In the most recent incident, Maoists detained a
16-year-old girl and a woman, Sarita C., age 20,
on suspicion of being involved in a sexual
relationship with one another. The two were on
their way to a celebration of the annual Hindu
Holi festival in Pankali village in Sunsari
district organized by the Human Welfare Society
(HWS), a Nepali non-governmental organization
working on issues of HIV/AIDS and human rights.
According to the Blue Diamond Society, another
Nepali group working in the field of sexual
rights, health, and HIV prevention, the two were
held for a total of eight hours at the Maoist
camp in Singiya village Sunsari. They were
intensively interrogated about whether they were
homosexuals, and informed by a Maoist cadre that
they would have to "undergo a blood test to check
if they were lesbians." The Human Welfare Society
was also summoned to the Maoist camp and
subjected to part of the interrogation.
The girl and woman had been previously abducted
and held in the Maoist camp at Lochani village in
Morang District in late 2006. Prior to that, the
girl's family had used violence on several
occasions against the couple and had demanded
that the Maoists take action against them. At the
camp, the Maoists called the couple derogatory
names for homosexuals including "chakka" and
"hijara." and ordered them to join the Maoists as
soldiers because it would lead them to the
"straight life." When they refused to carry
weapons, they were deprived of food and beaten
almost daily. After one month, they managed to
escape.

[Data section]
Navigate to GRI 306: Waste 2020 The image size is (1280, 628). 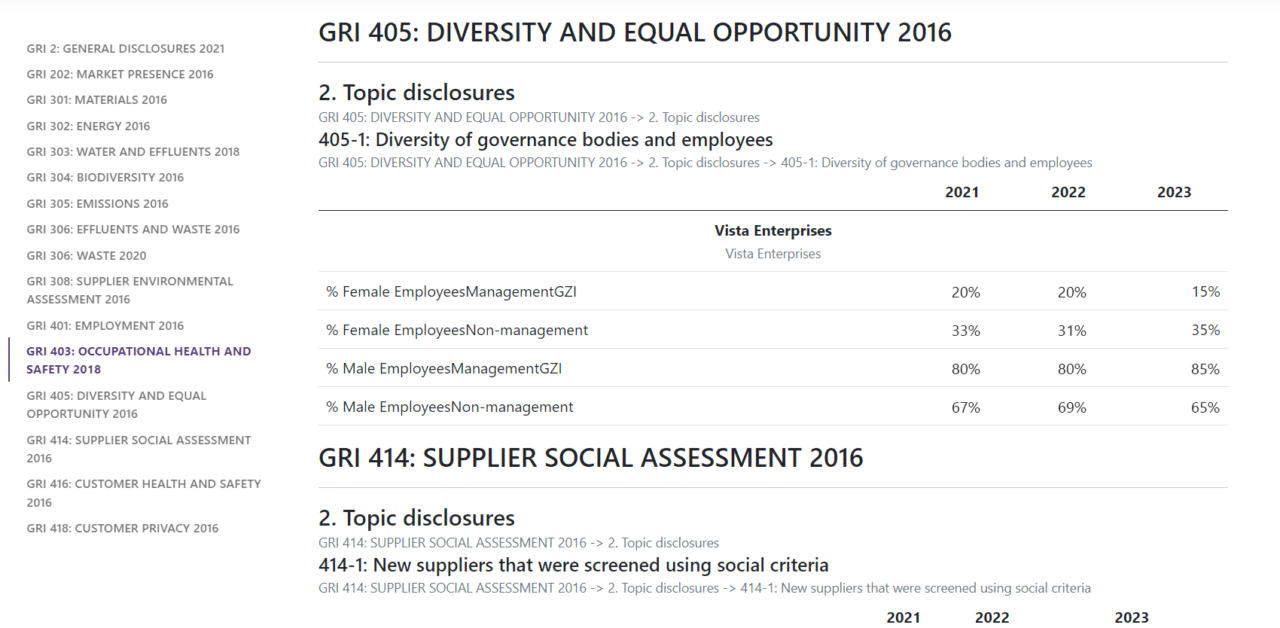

[Challenges]
**a.** Please repeat the part of the Maoist detention account that begins at the words "According to the" and ends after "of the interrogation.".
**b.** Answer these questions from the Maoist detention account:
(i) For how many hours in total were the two held at the camp in Singiya village?
(ii) In which district is Lochani village?
(iii) After how long did the two manage to escape from the camp at Lochani?

[Answers to the exercise]
**a.**
According to the Blue Diamond Society, another
Nepali group working in the field of sexual
rights, health, and HIV prevention, the two were
held for a total of eight hours at the Maoist
camp in Singiya village Sunsari. They were
intensively interrogated about whether they were
homosexuals, and informed by a Maoist cadre that
they would have to "undergo a blood test to check
if they were lesbians." The Human Welfare Society
was also summoned to the Maoist camp and
subjected to part of the interrogation.

**b.**
(i) Eight hours.
(ii) Morang District.
(iii) After one month.